After seeing what the CZ7 is capable of, we set out on our excursion “Operation Charlie Zulu 7,” during which my group completed a fictitious mission dubbed “Operation Angry Yankee.” Our objective was to rescue the American ambassador to the fictitious country of Kentistan, who was being held captive on “Execution Island” and about to be executed by mock insurgents.
I’m not going to lie—the mission was crazy and like nothing I’d ever done before, but it was heart-pounding excitement, too. I was driving one of the two “patrol” boats, which kept the coast clear so that the two “attack” boats could get to shore and rescue the ambassador. The task required operating the CZ7 at high speeds, under pressure, and paying extra-close attention to where the other three boats were and what they were doing. After the rescue I turned the wheel over while I climbed from one vessel to another at high speed. Although I’ve never been in combat and Zodiac admits the missions are designed to be “a little hokey and a little military,” I gained a newfound appreciation for our servicemen/women; after returning the ambassador to “base,” we had a moment of silence to remember those men and women overseas who perform real-life missions like this, to defend our freedom.

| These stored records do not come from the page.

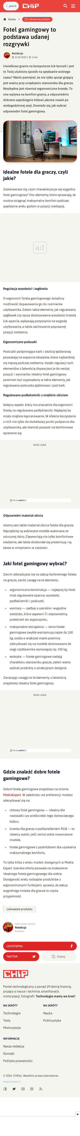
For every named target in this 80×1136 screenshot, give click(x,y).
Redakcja (17, 53)
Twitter (12, 956)
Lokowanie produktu (39, 19)
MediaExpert (12, 795)
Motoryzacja (12, 1028)
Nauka (47, 1013)
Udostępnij (15, 946)
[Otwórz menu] (73, 6)
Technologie (11, 1013)
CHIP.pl (17, 1075)
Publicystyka (52, 1020)
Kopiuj (61, 956)
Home (12, 19)
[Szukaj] (65, 6)
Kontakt (8, 1053)
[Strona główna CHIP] (30, 6)
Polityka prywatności (18, 1061)
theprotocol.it (11, 1081)
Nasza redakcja (13, 1046)
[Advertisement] (40, 472)
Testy (6, 1020)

After the rescue and vessel swap, I said to Scriven and Zodiac president and CEO JJ. Marie, “It’s like no other boat I’ve been on before.” They delightfully replied, “That’s what we were hoping for.”
As far as RIBs go, there’s no denying the price tag puts it in a class of its own, but the CZ7 also offers a lot more than most vessels in its size range and even ones above. It’s a fun, beefy boat that adds a new dimension to recreational boating for those who want to use it as a primary boat, as it was intended, or as a tender. In fact, according to one source at the unveiling, Greg Norman has ordered one to add a new dimension to his tender collection onboard Aussie Rules.
So for the Greg Normans of the world, or anyone looking to make boating a little more extreme, check out the CZ7. You’ll be surprised how exciting RIBs can be.